__Problem statement__.
Wherever a line of the records contains "Firma", copy that line.

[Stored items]
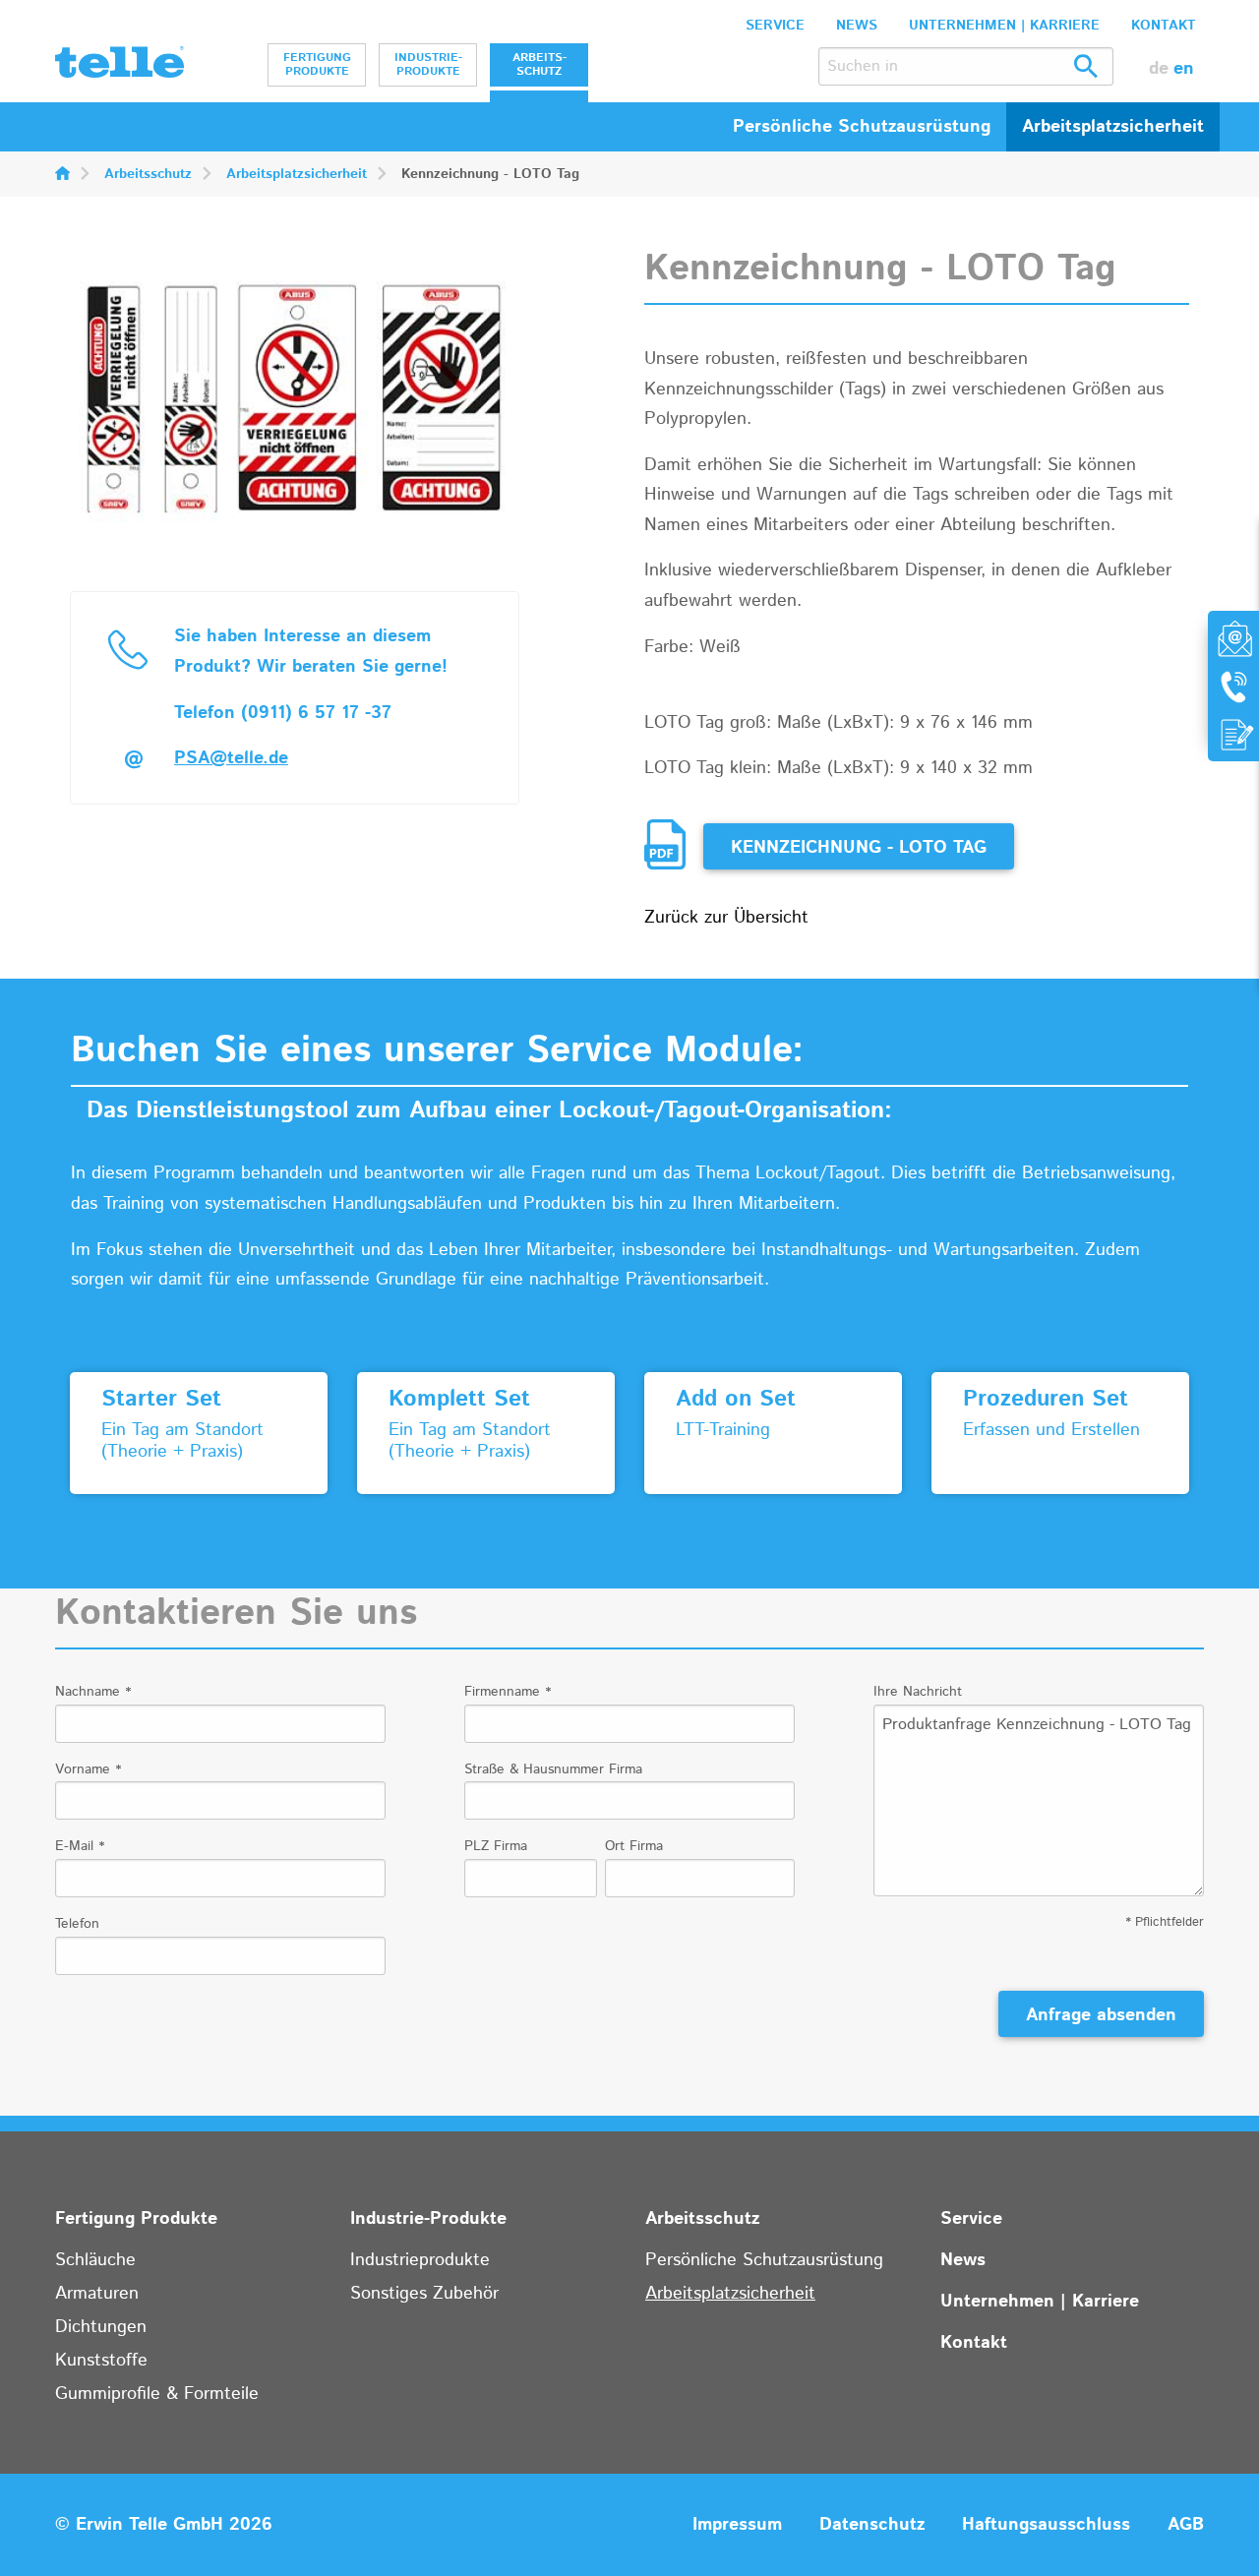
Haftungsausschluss (1046, 2525)
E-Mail (79, 1846)
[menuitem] (317, 65)
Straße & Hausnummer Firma (553, 1769)
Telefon (77, 1924)
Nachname (93, 1692)
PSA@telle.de (231, 758)
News (856, 25)
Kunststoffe (101, 2360)
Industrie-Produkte (428, 64)
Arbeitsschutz (539, 64)
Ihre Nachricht (917, 1692)
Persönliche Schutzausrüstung (764, 2260)
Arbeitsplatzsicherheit (296, 174)
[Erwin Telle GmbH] (119, 66)
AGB (1186, 2525)
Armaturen (97, 2293)
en (1183, 69)
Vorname (88, 1769)
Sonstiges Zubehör (424, 2293)
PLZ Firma (495, 1846)
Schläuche (95, 2260)
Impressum (737, 2525)
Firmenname (507, 1692)
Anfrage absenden (1101, 2015)
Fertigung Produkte (317, 64)
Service (775, 25)
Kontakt (1163, 25)
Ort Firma (634, 1846)
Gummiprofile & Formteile (157, 2394)
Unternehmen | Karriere (1004, 25)
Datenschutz (872, 2525)
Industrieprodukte (420, 2260)
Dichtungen (101, 2327)
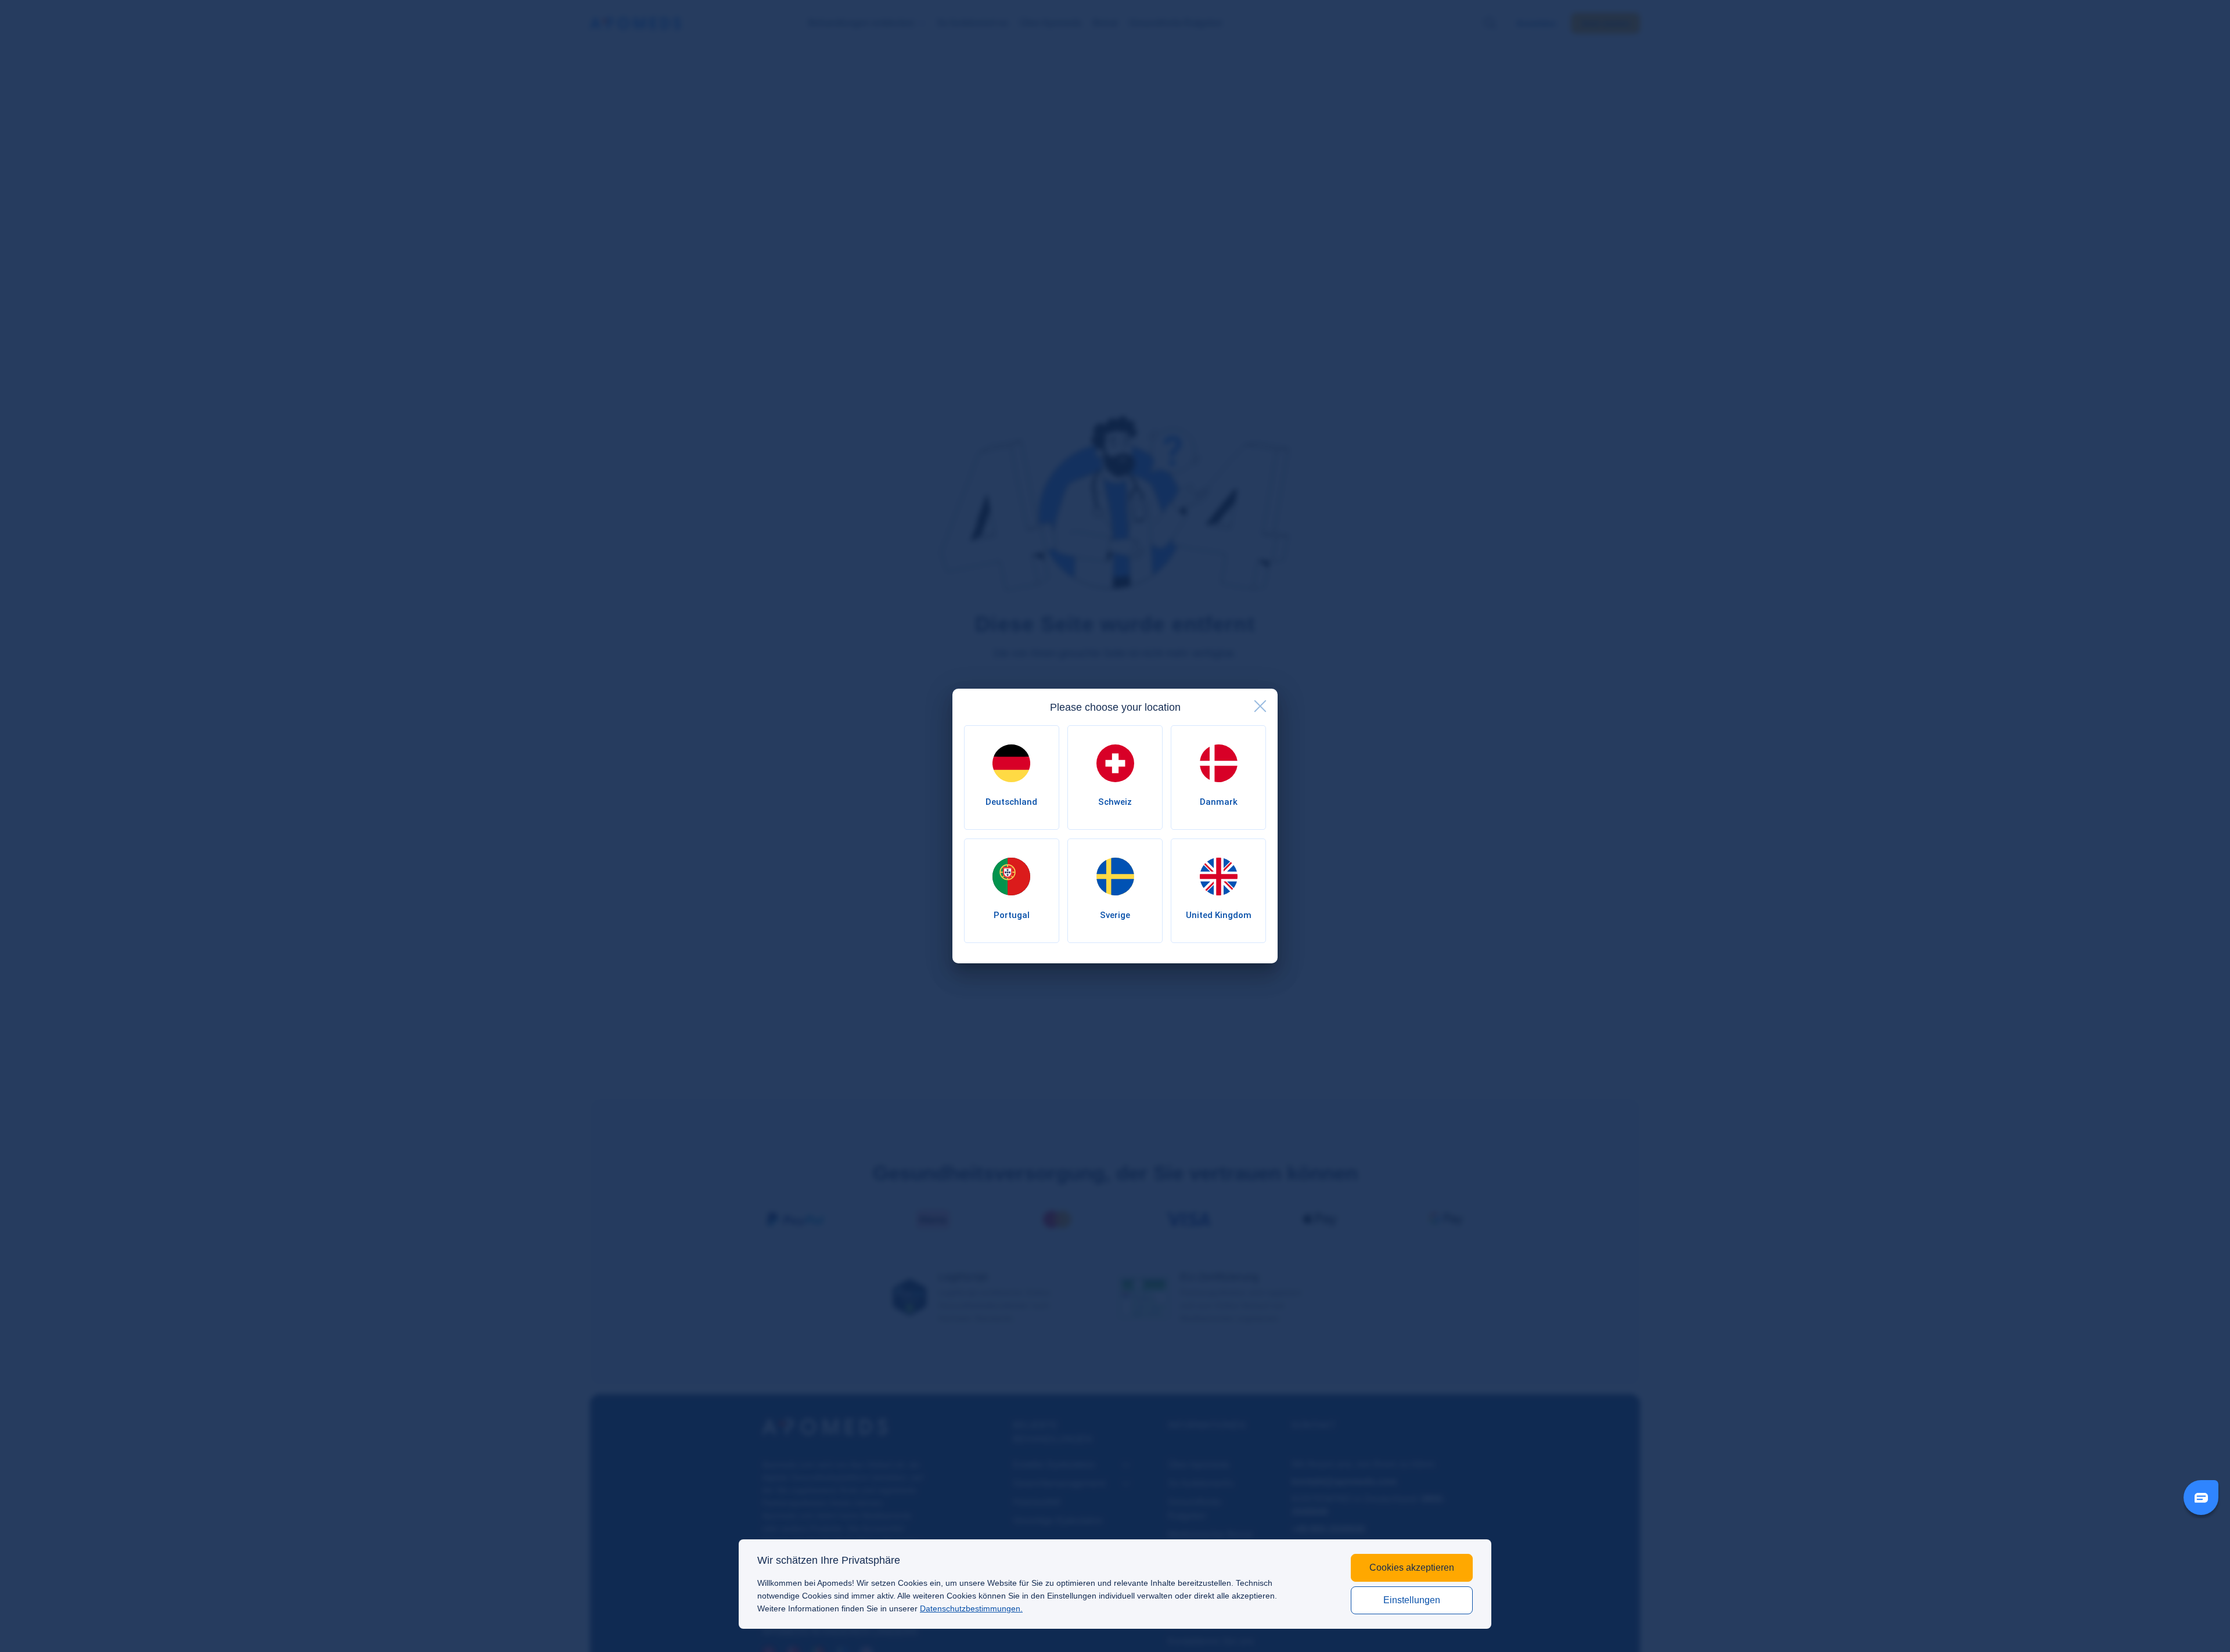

__Answer box__.
Straße & Hausnummer Firma (553, 1769)
PLZ Firma (495, 1846)
Ort Firma (634, 1846)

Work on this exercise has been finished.